Pittsburgh, once known as America’s Steel City, is laying its Rustbelt heritage to rest by fostering growth in education and health services, while drawing strength from the booming natural-gas industry it keeps at a distance.
Drilling into Marcellus shale deposits is banned in Pittsburgh, yet hydraulic-fracturing, or fracking, operations in the countrysiSde nearby have helped bring in jobs and boost demand for office space in Pennsylvania’s second-biggest city.
“Like eds and meds, like steel once was in Pittsburgh, it would be the industry to grow and employ people and turn the economy around,” Mayor Luke Ravenstahl, 32, said of gas extraction. Nearby drilling can provide a “growth mechanism” the city can use to propel a rebound, he said. The city faced insolvency in late 2003, as the population and employment fell.

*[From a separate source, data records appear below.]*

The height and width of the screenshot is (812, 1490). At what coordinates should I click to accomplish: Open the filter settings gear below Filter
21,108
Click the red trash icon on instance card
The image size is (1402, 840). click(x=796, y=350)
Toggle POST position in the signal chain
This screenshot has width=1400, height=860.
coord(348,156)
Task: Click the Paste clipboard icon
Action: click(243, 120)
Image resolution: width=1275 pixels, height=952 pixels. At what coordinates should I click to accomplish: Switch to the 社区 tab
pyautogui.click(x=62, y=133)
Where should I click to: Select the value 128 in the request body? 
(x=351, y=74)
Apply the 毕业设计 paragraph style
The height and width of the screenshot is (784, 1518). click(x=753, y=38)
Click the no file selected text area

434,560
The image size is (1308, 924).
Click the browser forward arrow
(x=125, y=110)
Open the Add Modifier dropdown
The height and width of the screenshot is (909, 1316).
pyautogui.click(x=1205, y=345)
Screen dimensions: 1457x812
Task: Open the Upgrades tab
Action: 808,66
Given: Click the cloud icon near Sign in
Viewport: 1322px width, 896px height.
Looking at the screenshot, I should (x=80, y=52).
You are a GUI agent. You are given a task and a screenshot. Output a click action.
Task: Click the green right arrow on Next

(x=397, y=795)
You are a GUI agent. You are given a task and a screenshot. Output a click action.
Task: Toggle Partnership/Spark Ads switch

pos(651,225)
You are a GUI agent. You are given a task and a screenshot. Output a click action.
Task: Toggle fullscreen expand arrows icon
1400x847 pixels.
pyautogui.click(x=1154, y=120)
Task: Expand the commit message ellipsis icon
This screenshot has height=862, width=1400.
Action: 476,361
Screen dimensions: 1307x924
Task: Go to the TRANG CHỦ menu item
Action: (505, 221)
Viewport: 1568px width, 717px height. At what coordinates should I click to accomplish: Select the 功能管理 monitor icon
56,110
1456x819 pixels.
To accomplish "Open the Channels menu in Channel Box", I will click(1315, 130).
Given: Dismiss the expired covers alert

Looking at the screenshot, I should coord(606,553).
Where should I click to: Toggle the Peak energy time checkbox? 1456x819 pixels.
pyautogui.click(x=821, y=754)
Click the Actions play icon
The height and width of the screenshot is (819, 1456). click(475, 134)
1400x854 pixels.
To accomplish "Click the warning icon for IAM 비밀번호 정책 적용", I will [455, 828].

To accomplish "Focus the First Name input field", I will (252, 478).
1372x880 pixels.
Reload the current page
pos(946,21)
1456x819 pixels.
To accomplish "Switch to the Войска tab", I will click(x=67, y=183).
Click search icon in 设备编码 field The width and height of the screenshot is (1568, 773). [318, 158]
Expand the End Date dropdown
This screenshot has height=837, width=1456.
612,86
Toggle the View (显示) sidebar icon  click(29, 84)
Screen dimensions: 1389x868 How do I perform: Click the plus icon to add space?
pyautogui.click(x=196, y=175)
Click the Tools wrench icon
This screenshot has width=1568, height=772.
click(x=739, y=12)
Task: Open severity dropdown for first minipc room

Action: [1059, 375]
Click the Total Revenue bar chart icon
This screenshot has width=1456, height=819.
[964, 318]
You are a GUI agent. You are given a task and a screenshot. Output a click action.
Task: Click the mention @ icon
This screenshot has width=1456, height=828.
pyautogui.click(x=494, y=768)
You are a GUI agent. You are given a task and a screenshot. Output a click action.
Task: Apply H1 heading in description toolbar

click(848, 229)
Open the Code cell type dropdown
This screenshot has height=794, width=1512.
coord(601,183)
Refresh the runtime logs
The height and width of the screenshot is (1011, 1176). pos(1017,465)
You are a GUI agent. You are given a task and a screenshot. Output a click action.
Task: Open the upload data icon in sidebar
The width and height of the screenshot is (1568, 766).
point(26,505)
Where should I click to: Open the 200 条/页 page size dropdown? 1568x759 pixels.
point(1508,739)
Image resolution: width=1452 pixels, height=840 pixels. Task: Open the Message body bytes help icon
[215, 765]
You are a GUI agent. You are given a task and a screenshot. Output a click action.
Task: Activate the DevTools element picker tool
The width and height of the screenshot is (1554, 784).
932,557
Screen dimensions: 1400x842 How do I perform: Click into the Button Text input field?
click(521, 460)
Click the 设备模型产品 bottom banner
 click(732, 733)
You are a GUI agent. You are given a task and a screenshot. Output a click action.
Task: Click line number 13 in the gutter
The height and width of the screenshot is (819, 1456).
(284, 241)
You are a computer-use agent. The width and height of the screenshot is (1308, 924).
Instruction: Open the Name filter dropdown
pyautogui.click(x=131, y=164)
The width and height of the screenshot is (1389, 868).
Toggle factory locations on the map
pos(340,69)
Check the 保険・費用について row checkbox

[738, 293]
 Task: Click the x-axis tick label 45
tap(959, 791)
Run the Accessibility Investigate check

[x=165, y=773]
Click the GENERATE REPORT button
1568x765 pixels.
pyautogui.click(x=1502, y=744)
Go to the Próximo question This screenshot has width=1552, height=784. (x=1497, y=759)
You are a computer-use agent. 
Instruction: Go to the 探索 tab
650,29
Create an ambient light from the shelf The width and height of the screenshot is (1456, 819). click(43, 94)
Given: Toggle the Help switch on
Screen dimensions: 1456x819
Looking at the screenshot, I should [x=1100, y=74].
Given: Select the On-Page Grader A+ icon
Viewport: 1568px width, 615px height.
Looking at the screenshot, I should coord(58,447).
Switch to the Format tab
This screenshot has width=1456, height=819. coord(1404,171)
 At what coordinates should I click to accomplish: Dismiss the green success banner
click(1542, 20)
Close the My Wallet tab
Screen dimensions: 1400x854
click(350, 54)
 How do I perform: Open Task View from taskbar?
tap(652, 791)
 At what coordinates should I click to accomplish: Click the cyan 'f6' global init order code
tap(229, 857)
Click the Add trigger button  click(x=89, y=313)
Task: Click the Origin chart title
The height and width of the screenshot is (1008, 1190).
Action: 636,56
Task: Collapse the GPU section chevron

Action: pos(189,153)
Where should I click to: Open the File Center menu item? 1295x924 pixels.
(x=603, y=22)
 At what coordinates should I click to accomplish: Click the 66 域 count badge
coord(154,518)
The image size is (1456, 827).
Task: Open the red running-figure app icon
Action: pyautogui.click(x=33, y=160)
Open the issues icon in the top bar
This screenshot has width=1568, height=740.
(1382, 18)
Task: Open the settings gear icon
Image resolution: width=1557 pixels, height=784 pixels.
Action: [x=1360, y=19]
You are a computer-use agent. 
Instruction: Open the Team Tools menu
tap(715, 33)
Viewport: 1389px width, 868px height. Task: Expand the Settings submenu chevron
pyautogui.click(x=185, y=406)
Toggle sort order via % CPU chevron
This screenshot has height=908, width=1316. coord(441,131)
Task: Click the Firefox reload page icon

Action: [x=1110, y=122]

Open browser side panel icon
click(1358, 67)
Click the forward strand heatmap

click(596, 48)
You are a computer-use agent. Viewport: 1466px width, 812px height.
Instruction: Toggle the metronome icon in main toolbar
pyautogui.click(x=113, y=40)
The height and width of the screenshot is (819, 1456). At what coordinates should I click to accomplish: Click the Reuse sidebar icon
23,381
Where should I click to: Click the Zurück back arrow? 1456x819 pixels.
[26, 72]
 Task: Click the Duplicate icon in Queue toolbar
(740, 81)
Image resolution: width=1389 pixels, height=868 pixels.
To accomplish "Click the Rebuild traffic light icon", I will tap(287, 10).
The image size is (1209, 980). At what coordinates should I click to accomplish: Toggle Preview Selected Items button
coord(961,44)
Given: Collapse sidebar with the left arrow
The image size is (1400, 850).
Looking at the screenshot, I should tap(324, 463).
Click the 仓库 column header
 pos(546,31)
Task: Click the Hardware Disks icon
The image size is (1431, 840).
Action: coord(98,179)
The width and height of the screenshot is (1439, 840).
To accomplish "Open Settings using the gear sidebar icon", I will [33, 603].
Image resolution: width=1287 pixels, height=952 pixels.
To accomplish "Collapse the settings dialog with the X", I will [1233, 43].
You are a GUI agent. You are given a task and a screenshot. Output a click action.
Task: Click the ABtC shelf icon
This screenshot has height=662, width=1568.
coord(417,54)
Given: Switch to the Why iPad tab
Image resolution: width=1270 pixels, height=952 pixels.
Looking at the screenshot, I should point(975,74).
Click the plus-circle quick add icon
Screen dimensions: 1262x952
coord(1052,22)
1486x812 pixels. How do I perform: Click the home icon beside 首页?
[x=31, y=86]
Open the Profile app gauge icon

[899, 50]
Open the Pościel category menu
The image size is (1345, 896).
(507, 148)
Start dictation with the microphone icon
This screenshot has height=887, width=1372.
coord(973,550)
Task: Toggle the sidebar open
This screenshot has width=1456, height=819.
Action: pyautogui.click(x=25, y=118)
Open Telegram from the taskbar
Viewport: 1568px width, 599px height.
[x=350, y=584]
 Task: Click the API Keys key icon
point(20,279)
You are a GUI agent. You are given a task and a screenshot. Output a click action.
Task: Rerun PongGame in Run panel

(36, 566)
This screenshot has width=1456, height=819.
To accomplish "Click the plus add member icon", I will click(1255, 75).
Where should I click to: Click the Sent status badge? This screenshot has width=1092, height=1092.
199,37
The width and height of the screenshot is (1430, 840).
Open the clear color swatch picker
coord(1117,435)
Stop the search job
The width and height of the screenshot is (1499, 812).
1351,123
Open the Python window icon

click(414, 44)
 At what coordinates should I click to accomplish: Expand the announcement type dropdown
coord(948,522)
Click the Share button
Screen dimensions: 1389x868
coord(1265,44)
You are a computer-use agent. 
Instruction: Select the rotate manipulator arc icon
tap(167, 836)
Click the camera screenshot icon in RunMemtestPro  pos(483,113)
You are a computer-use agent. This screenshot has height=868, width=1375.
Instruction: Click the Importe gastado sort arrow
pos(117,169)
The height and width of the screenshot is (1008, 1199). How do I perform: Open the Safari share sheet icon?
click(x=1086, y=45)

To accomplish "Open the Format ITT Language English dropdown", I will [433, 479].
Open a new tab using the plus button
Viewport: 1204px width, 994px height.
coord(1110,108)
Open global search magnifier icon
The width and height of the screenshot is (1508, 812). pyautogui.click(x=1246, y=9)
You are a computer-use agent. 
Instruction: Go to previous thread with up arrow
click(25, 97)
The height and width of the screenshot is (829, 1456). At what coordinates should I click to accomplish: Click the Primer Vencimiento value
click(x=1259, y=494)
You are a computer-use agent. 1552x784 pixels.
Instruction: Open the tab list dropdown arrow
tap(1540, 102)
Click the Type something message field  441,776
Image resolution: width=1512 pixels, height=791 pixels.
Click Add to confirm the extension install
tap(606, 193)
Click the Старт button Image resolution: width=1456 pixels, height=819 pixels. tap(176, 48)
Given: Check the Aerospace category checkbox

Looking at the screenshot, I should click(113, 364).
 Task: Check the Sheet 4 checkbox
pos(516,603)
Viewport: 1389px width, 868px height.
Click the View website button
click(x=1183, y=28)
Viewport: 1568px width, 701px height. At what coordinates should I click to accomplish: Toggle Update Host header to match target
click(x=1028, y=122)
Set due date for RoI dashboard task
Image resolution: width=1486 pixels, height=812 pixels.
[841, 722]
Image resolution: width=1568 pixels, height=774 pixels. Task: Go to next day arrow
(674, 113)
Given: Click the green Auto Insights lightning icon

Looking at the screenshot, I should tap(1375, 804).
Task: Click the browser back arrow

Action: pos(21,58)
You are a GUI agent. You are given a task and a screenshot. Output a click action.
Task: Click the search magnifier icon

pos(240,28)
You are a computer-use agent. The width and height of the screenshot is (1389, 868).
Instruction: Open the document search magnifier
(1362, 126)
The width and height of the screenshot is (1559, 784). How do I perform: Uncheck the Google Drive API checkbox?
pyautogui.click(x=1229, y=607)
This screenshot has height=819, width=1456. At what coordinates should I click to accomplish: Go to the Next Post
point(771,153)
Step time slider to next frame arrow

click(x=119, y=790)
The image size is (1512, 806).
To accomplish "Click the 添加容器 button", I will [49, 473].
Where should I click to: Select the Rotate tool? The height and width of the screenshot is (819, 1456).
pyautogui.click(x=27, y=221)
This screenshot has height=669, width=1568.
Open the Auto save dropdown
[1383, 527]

Fracking is driving wage, job and population growth, even after health concerns led the City Council to ban it, according to development officials. Wells Fargo & Co. economists recently called Pittsburgh a “logistical hub” for the industry. To fuel the boom, Gov. Tom Corbett, a Republican, is offering Royal Dutch Shell Plc, Europe’s biggest oil company, at least $1.65 billion in tax credits to build a gas-fed chemical plant nearby.